━━━ AVAILABLE RECORDS
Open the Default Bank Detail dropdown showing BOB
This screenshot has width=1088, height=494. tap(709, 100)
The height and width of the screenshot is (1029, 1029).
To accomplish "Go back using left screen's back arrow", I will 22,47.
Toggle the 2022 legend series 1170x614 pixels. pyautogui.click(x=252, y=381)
━━━━━━
━━━ AVAILABLE RECORDS
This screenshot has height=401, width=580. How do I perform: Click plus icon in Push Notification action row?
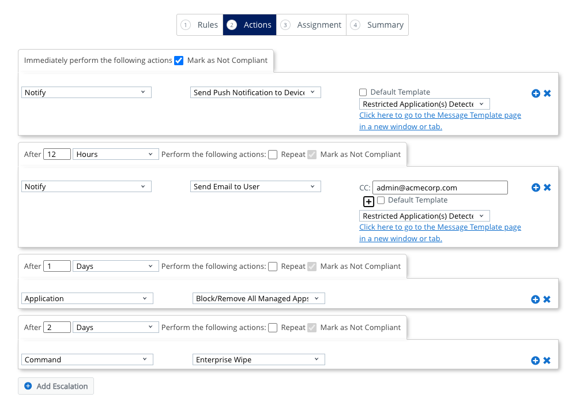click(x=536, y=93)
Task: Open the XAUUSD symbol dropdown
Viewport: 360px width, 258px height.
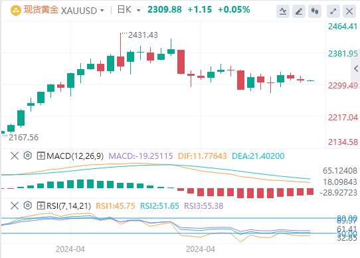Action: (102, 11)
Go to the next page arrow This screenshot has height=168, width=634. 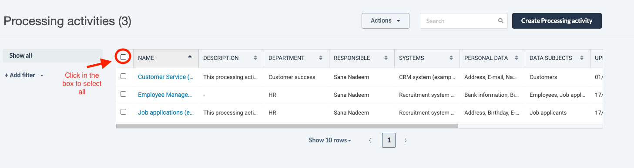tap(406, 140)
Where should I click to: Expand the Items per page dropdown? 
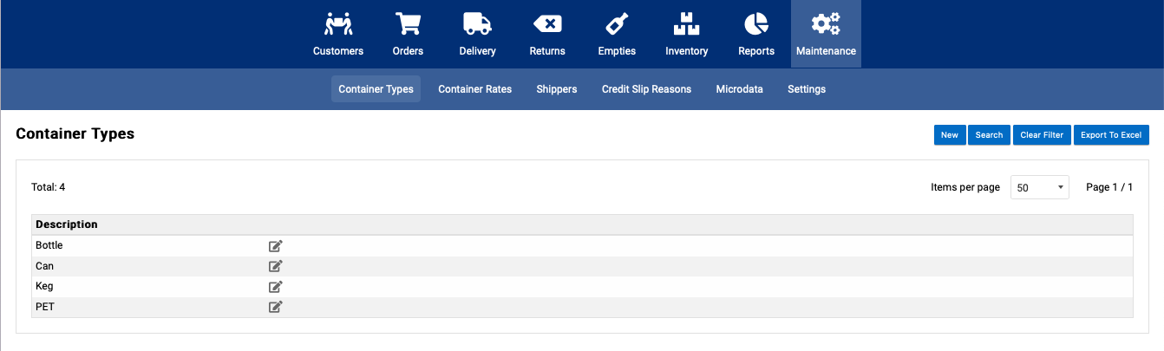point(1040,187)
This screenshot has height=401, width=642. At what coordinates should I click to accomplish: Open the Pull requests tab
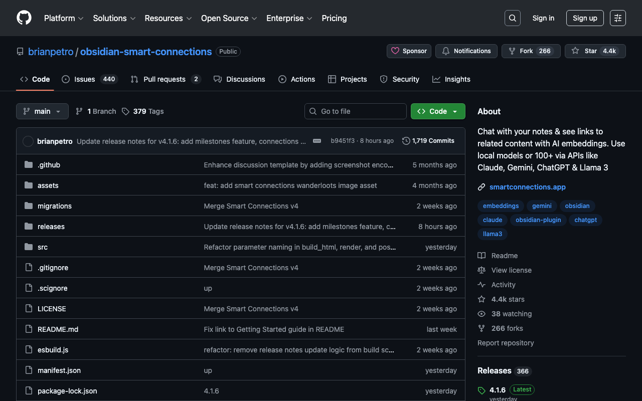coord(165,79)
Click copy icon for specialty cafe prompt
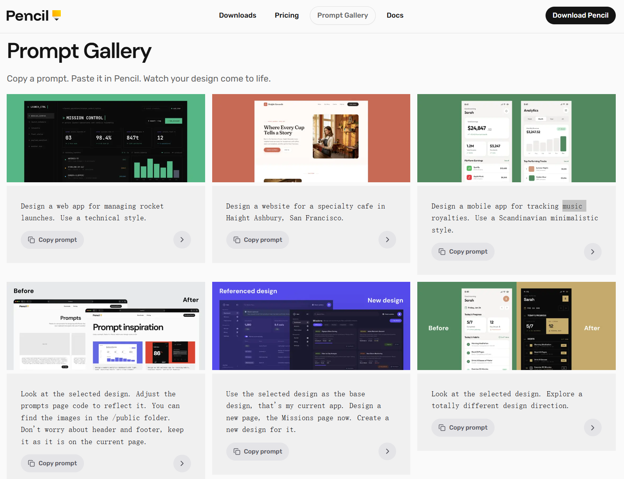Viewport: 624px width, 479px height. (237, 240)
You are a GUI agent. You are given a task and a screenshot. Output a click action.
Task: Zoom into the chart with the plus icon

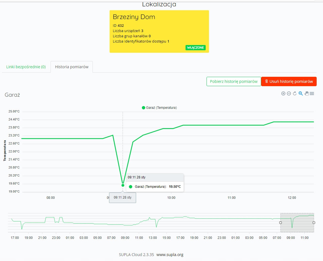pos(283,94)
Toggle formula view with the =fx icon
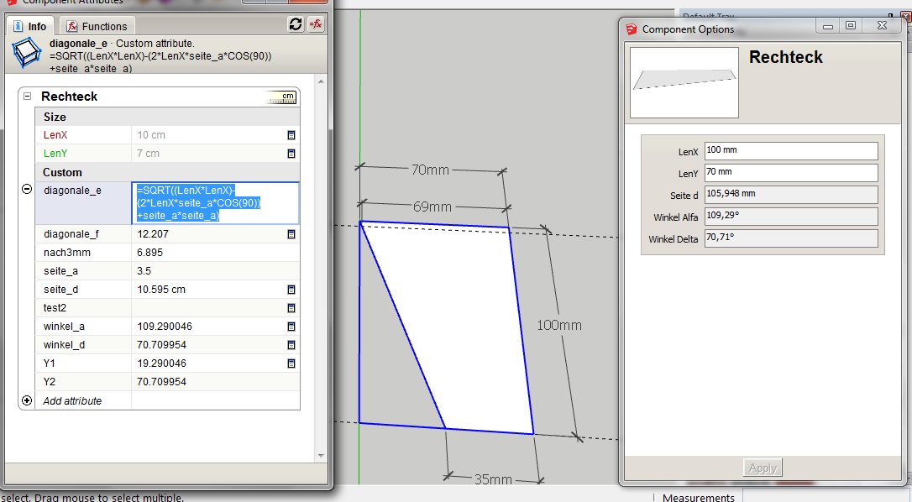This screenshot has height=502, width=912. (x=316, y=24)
━━━━━━
━━━ AVAILABLE RECORDS
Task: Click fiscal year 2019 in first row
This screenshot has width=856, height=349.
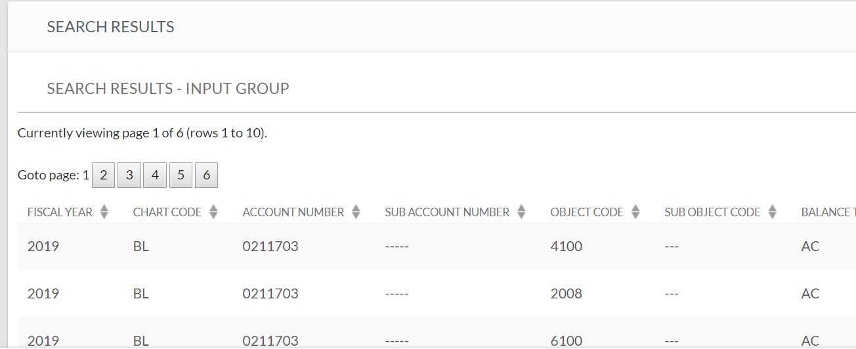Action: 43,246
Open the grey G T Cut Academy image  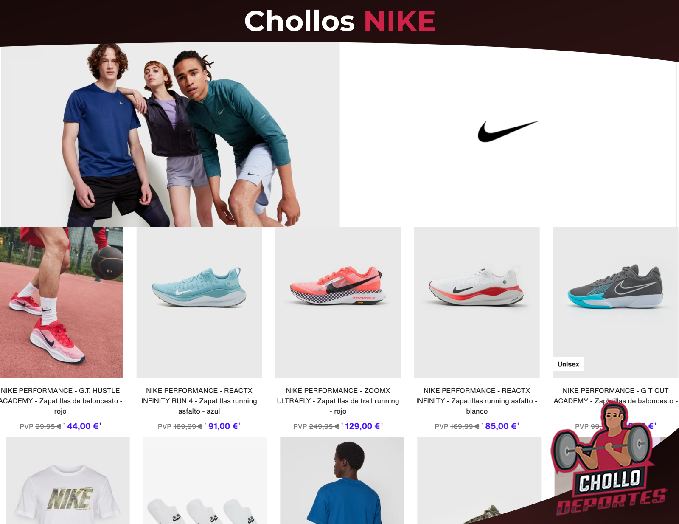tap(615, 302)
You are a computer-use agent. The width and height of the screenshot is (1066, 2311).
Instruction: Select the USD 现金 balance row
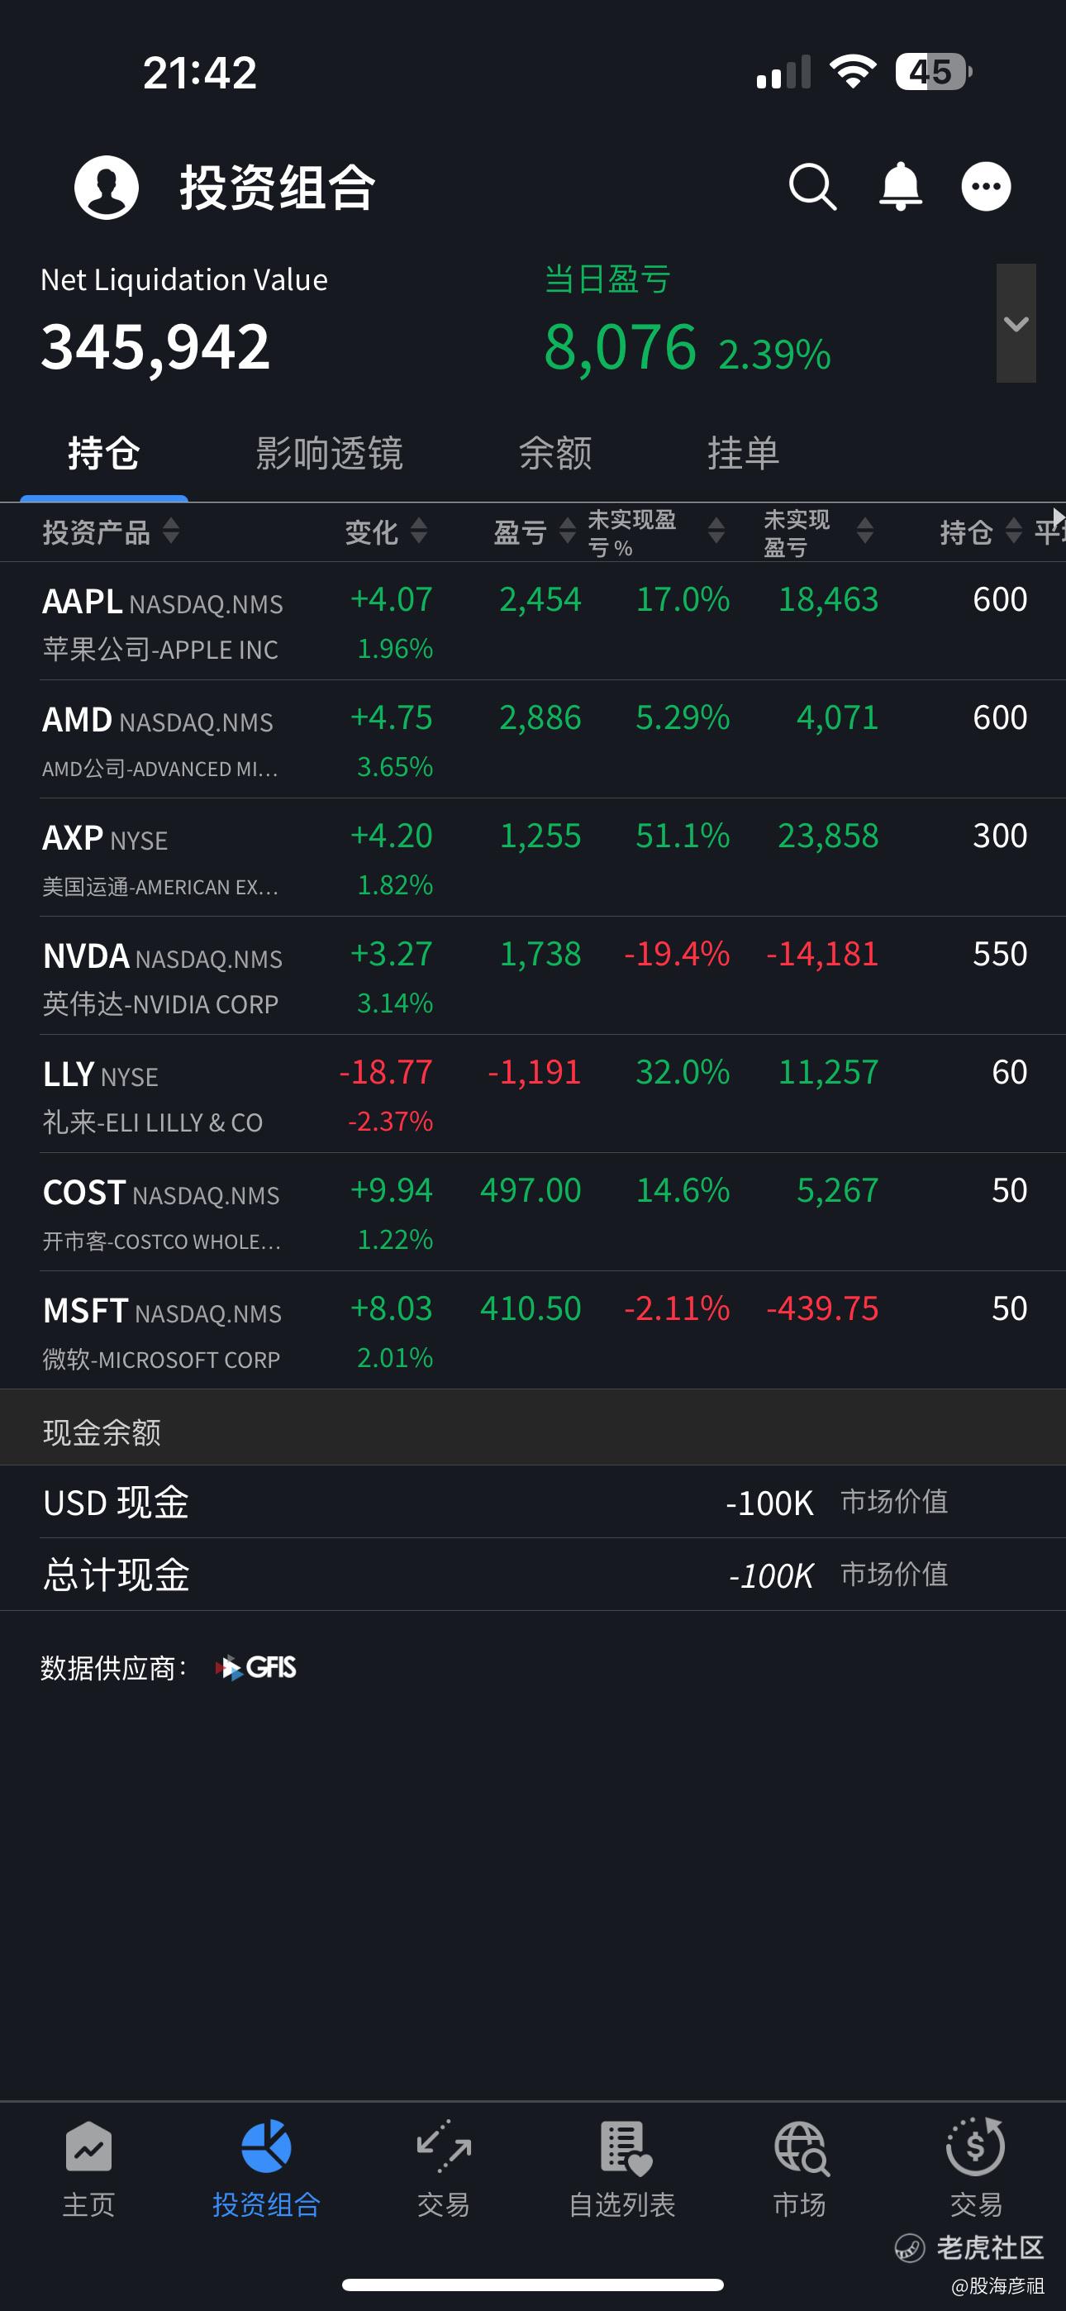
━━━━━━
EXERCISE
Check every line above for the string "agent", and copy the ones that have it.

TASK RESPONSE
You are a GUI agent. You are given a task and a screenshot. Output a click action.
You are a computer-use agent. The width and height of the screenshot is (1066, 2311).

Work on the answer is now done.